TO DO:
Extend the review of the Justice League episode "Wake the Dead" below by writing what comes next after its final sentence.

DOCUMENT PASSAGE:
####

Superman on Television

Justice League: Episode Reviews

Season 3 - Episode 11: "Wake The Dead"

Reviewed by: Barry Freiman

Grundy Smash "Wake the Dead" Sure-Cure for Super-Hero Depression.

As the winter blahs get ready to set in, thank your lucky stars you're not Hawkgirl Shayera Thol. The poor bird's grounded herself out of guilt for her part in the Thanagarian invasion from last season's three part finale, "Starcrossed." She lost not just boyfriend John Stewart (GL), and her job in the JL, but, it seems, her identity as well - both on Thanagar and on Earth. In this week's JLU episode, "Wake the Dead", the title refers as much to Hawkgirl's emotional journey that ultimately reunites her with the JL as it is does waking dead zombie Solomon Grundy.

The pre-opening credits prologue plays like "Six Feet Under: The Animated Series." Like the HBO mega-hit, the prologue focuses on characters who don't realize they're about to die. When Grundy's hand plunges through the door grabbing one kid's head, I half expected the screen to fade to white with the names of the kids, and their birth and death years. Unlike last week's wasted opening, here the creators explain concisely why Grundy's back and so angry while making pointed statements on the frailty of humanity both physically and morally.

Not even companions Aquaman, Dr. Fate, Inza, and Ivo's android Amazo can cheer Hawkgirl up - and what an odd group to try. DC Comics abandoned the hairy, hooked Aquaman, re-embracing his orange-suited look and a happier attitude just as the animated universe has made the angry Aquaman work. He's not bitter like his comic counterpart seemed to be; as Atlantean King, he simply has no time for fools.

####

MATERIAL PROVIDED:
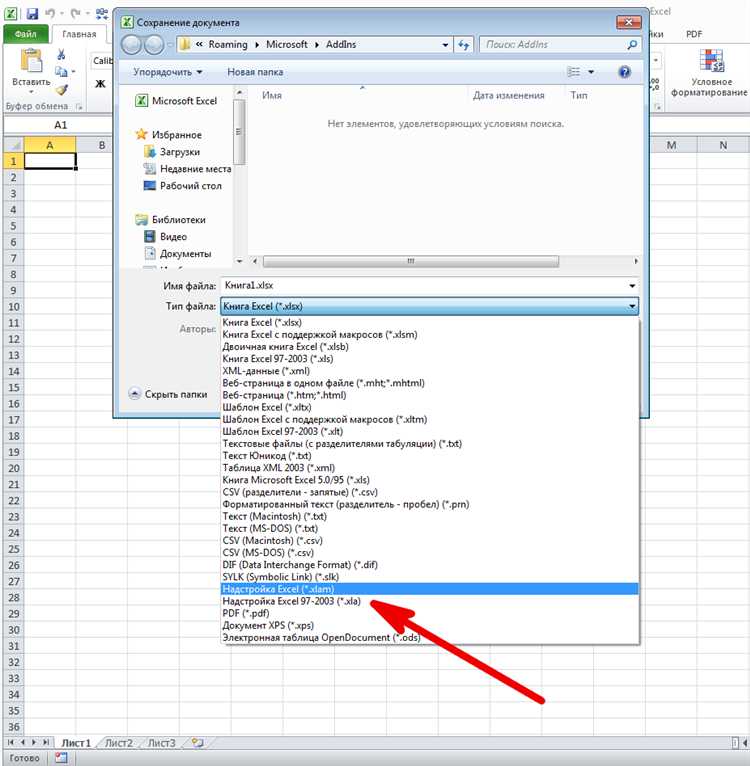Click the insert new sheet tab icon

pos(197,743)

####

SOLVED EXERCISE:
If JLU were ever considered a kids' show, as opposed to more sophisticated animated fare, those days are over. In this episode, Solomon Grundy kills three kids, one killing taking place partially on screen. Hawkgirl suffers from depression. Aquaman insults women in an attempt to goad Hawkgirl into action. And Hawkgirl essentially commits euthanasia on poor Grundy (or does she?), whom she compares to poor rabid dog Old Yeller.

Anyone who plunks down more than $2.25 on DC Comics every Wednesday - or ever has - should be watching JLU because it features by far the finest writing of any DC show in the history of television with the possible exception of the live-action Batman. This combination of action and soap-operatic emotion is what comic books are all about - or should be when it's done right.

It's hard to believe that, a mere three years ago, Superman voice actor George Newbern was the upstart replacement for STAS's Tim Daly, because, today, Newbern is to JLU what Kevin Conroy and Mark Hamill were to BTAS. Like Christopher Reeve, Newbern understands that Superman's power is conveyed through the costume and super abilities, not tough talk (take that, Chuck Austen). Newbern's Superman is understated and confident, so much so that when he's frazzled as he is after the beating given to him by Solomon Grundy, it's so unexpected as to be humorous.

Vixen makes her speaking debut on JLU. She's another character along the lines of the Question, whom I gave little thought to before her appearance on JLU, notwithstanding that she made her comic book debut as a supporting character to Superman in a 1981 issue of Action Comics. Now, having seen her TV personality and animated depiction of her powers, I'm impressed. Perhaps, rather than with over-the-top mini-series' like "Identity Crisis", the best way to spotlight "B"-level characters in the DCU is how it's handled on JLU -- with simple stories that allow the hero or heroine to show what he or she can do.

"Wake the Dead" scores a perfect five out of five speeding bullets. Superman kicks a** and kicks up yucks in a stand-out episode.

Onto business matters.

Stand up and recognize Steve Crow, who recognized there were two Steels in last week's show, not just the one Steel I'd seen. Both Steel of the Detroit JLA (Hank Heywood) and Steel, Superman's pal (John Henry Irons), were on the scene. Thanks, Steve!!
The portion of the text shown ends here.